THE GREAT WEST WINDOW, FAIRFORD, DISPLAYING THE “DOOM.”

The other windows are of distinctly inferior interest, displaying as they do mostly saints, but some of the smaller lights repay close attention. In them you see the persecutors of the Church, set forth with every horrific detail of innate malignity; while, hovering over a representation of the Crucifixion is seen a batlike devil, awaiting the last breath of the impenitent thief, to secure his escaping soul.

These remarkable windows owe their preservation to the care taken of them by William Oldisworth of Fairford, during the Puritan upheaval, probably with the aid of Lady Verney, wife of Sir Thomas Verney, lord of the manor. She was daughter and heiress of Sir Edmund, the last of the Tames, and interested, of course, in seeing that the gifts of her ancestors were in safe keeping. The glass was, accordingly, carefully removed and buried in Fairford Park. There it remained until the restoration of order, when it was exhumed and replaced. A tall classic column stands as a monument to this singular history.

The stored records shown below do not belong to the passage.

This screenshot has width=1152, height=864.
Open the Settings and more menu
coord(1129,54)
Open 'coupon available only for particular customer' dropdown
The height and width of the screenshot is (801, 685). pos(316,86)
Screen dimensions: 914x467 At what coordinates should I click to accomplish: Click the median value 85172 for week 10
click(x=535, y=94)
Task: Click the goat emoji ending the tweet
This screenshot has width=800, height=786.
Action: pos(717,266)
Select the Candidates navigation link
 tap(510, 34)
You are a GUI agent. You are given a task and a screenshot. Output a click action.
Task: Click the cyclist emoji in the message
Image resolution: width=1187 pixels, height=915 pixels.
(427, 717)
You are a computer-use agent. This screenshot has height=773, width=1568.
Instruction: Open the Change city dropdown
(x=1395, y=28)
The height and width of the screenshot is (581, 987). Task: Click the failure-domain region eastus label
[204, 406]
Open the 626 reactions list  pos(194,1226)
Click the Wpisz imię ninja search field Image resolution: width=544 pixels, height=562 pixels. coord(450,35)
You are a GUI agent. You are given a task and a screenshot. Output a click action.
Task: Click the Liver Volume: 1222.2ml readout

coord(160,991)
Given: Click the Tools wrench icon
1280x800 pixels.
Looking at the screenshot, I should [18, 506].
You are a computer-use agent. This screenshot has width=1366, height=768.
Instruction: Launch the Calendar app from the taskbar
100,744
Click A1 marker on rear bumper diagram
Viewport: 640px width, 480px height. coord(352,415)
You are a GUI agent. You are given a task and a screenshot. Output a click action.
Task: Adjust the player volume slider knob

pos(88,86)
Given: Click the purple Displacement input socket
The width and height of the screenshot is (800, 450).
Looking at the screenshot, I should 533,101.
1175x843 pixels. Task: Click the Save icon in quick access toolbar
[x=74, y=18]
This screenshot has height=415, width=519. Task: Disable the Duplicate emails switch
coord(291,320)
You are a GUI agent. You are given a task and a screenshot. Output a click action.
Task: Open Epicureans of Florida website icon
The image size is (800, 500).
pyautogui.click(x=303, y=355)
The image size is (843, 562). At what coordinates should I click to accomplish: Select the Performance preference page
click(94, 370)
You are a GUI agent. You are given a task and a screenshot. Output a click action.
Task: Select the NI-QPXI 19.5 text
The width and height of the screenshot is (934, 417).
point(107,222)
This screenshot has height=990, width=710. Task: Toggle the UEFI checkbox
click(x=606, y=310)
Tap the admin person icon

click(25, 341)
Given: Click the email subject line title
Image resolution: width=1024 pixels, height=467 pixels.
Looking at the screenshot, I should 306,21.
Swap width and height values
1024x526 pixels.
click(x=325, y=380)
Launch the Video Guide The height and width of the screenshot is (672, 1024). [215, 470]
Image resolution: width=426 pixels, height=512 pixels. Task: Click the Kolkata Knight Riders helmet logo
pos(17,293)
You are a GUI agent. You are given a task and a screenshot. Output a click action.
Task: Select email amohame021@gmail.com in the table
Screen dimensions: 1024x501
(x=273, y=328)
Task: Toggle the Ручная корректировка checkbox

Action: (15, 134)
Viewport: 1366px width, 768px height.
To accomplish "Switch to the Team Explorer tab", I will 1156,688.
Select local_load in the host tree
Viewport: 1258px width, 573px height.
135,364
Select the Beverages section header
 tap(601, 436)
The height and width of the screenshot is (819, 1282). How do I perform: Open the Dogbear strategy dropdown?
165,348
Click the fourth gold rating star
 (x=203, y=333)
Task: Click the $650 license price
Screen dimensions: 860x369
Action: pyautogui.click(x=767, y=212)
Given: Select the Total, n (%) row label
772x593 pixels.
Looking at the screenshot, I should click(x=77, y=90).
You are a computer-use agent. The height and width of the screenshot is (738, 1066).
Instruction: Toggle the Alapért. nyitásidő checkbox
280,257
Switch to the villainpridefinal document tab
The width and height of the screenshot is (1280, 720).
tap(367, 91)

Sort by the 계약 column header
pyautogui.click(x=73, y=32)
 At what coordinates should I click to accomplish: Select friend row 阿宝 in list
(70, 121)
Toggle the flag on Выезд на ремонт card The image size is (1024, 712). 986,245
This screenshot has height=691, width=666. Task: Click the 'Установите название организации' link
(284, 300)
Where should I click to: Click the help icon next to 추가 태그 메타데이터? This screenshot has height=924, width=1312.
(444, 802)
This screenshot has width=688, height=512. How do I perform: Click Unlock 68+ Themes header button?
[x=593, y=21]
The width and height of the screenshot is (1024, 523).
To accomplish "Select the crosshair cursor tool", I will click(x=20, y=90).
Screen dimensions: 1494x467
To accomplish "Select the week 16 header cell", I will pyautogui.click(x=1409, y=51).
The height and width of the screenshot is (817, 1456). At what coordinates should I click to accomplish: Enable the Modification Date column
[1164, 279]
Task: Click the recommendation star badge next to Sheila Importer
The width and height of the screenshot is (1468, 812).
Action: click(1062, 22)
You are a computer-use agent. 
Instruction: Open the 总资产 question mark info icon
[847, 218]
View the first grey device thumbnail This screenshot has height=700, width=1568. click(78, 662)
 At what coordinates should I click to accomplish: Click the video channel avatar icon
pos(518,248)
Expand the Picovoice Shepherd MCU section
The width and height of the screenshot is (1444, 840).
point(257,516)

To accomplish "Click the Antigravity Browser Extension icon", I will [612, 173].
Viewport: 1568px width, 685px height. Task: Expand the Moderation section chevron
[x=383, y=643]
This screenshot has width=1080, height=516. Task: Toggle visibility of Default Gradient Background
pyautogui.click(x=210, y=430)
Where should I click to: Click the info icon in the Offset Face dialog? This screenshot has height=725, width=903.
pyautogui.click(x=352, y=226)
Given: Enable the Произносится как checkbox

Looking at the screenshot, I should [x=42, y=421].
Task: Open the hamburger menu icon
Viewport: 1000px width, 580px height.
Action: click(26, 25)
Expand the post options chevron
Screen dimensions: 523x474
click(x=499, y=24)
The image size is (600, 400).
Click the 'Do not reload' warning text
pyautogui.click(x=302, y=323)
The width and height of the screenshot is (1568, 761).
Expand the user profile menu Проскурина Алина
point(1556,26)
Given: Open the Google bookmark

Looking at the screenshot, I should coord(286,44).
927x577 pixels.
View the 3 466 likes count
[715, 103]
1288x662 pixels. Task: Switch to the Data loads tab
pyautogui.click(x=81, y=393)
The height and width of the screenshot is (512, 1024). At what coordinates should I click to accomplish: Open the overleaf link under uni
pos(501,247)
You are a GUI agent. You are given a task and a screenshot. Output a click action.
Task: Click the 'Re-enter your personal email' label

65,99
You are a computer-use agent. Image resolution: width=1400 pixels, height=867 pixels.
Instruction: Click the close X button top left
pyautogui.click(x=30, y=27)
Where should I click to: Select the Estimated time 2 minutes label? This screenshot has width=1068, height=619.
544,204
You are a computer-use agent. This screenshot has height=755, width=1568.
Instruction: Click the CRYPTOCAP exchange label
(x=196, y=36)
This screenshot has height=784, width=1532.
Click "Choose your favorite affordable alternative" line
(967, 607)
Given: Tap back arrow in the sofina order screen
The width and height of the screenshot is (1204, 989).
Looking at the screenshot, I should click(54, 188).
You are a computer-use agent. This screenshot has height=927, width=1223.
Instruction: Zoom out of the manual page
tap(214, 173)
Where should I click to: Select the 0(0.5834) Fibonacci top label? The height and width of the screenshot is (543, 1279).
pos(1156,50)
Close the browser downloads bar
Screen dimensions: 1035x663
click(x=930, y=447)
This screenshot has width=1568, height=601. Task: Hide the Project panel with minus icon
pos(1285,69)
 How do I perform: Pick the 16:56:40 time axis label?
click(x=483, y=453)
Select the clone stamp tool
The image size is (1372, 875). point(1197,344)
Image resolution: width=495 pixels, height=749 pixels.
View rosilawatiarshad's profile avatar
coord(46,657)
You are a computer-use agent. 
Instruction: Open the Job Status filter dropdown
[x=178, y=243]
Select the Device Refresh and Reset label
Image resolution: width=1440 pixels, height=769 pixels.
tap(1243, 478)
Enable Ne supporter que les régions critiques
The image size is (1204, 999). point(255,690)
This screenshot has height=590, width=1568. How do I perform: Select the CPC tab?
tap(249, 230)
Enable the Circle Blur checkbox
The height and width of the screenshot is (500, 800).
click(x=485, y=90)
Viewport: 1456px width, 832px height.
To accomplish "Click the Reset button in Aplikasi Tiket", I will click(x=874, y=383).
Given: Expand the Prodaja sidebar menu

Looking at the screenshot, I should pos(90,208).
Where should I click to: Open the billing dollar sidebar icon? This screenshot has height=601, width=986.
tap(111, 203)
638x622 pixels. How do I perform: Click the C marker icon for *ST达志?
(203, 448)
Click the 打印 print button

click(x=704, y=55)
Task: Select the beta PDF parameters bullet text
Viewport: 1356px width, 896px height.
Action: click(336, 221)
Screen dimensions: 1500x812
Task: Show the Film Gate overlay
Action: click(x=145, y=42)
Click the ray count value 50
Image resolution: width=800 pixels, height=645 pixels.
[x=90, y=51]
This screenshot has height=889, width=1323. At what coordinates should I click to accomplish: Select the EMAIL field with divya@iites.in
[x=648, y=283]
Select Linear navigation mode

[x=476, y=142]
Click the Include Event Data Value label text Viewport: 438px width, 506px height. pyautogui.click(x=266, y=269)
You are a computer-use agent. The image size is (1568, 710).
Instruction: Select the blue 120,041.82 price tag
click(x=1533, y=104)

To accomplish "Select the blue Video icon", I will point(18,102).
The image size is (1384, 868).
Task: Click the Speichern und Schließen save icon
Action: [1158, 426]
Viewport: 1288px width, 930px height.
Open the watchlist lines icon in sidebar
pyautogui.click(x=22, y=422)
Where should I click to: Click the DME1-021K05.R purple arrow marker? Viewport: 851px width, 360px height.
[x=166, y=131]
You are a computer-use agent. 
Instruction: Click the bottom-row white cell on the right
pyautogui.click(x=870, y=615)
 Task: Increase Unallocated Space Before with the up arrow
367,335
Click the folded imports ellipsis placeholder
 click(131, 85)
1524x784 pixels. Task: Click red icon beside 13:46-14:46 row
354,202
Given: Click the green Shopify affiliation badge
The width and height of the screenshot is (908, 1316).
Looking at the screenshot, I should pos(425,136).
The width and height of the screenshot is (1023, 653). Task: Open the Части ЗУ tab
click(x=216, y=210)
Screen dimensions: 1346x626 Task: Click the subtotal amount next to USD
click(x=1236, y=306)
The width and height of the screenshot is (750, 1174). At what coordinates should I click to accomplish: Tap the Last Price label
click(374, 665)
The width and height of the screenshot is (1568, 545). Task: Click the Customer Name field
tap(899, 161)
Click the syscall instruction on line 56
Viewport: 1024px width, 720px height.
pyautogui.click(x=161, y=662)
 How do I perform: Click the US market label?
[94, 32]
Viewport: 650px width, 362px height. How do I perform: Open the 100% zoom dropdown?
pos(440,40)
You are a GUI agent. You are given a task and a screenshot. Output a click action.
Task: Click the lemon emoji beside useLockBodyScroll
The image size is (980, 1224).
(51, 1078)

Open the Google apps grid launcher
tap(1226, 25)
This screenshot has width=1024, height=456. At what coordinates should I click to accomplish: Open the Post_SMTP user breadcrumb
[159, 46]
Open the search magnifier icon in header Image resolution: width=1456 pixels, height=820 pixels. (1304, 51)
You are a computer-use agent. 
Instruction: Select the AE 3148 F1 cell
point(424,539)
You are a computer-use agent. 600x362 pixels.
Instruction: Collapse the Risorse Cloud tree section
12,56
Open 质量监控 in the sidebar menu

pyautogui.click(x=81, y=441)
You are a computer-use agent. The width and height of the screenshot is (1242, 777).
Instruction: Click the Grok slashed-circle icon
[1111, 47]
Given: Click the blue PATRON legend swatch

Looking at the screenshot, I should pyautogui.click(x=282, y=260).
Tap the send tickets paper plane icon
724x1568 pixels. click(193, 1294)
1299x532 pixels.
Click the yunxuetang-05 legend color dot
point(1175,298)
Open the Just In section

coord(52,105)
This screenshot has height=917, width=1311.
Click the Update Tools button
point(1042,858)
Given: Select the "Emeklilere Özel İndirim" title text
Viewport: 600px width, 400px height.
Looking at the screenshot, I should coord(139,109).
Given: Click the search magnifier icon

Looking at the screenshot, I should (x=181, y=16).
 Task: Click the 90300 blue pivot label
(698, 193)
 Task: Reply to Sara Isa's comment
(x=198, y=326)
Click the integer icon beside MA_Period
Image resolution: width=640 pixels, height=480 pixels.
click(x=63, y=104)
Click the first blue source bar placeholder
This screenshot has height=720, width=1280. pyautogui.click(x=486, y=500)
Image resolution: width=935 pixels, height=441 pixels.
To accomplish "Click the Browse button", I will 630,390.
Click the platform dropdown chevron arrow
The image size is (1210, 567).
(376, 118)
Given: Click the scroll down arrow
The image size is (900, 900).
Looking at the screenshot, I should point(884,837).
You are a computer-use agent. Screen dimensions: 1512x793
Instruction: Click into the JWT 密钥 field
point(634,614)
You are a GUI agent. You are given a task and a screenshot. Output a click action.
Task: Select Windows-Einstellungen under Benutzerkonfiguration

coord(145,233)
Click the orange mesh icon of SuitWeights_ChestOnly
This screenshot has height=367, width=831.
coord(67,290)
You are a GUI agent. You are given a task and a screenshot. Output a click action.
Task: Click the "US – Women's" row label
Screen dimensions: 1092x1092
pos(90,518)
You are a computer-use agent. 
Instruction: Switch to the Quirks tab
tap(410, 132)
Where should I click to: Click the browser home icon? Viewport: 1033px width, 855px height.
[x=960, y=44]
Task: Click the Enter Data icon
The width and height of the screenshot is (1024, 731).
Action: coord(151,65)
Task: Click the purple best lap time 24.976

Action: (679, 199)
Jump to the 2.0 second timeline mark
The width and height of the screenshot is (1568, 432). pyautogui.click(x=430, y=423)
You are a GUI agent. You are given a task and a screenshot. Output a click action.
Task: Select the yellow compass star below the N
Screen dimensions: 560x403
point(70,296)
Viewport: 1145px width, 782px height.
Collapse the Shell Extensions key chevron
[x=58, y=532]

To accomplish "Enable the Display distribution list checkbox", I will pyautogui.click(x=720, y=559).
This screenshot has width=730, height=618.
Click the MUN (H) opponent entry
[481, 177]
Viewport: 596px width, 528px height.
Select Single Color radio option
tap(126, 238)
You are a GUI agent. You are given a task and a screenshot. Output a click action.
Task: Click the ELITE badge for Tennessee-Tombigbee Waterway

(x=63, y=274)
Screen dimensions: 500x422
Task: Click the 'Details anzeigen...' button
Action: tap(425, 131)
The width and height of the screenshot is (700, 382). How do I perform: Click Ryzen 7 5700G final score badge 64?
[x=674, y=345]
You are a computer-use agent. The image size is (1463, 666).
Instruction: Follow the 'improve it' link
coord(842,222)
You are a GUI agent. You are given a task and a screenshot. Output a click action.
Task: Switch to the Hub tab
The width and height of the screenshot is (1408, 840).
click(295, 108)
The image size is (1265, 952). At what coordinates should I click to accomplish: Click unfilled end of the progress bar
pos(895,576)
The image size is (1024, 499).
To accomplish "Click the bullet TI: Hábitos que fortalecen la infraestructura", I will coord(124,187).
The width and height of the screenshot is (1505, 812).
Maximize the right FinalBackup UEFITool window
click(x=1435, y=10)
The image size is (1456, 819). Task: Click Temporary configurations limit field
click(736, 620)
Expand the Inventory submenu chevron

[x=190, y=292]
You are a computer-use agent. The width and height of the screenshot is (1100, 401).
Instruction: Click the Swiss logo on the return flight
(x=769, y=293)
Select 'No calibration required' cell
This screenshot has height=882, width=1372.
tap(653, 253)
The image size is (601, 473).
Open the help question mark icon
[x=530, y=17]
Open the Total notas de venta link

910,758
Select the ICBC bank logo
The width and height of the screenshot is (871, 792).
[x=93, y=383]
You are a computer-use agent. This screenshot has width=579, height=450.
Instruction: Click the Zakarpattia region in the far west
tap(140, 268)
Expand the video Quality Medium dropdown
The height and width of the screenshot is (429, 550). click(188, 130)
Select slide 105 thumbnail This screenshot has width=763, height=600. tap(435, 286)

It is not always so easy a matter as you might suppose to hire a boat at Lechlade for the thirty-two miles’ voyage to Oxford; which, after all, is not only the best way of seeing the Thames, but the Thames Valley villages also. Unless considerable notice is given, especially if it be the week before Bank Holiday, the boat-proprietor is extremely chary of letting his craft out of sight, and it becomes a matter of favour and delicate negotiation to secure a boat, even though you tender good value in coin of the realm for its hire. The proprietor’s point of view is that it is all very well for pleasuring folk to drop easily down to Oxford with the stream in two days, but it remains for him, or one of his men, to get it back against stream; not so easy a matter, even though the stream be gentle. In fact, the demand for boats for the trip is not sufficiently large for special arrangements for cartage back by road to be made; and that familiar summer sight anywhere between Richmond and Oxford, a slowly-progressing van, laden with boats, rolling along the intervening miles of highway, is not visible here. But, although the hiring is, as already said, somewhat difficult, the explorer has at least the satisfaction of finding the Upper River secluded and unspoiled.

Immediately below Lechlade begins that long and ever-increasing series of locks by which the Thames Conservancy has converted the river into an astounding succession of toll-gates; with this result, that you are not long out of sight of one lock before another comes in view; while lock-cuts in addition grow longer, as well as more numerous, and tend to make the river in many places very formal. But, at any rate, the true river-course, leading to the weirs, or often round by what are now backwaters, is by contrast, and by disuse, rendered often a very paradise of wild, untended life.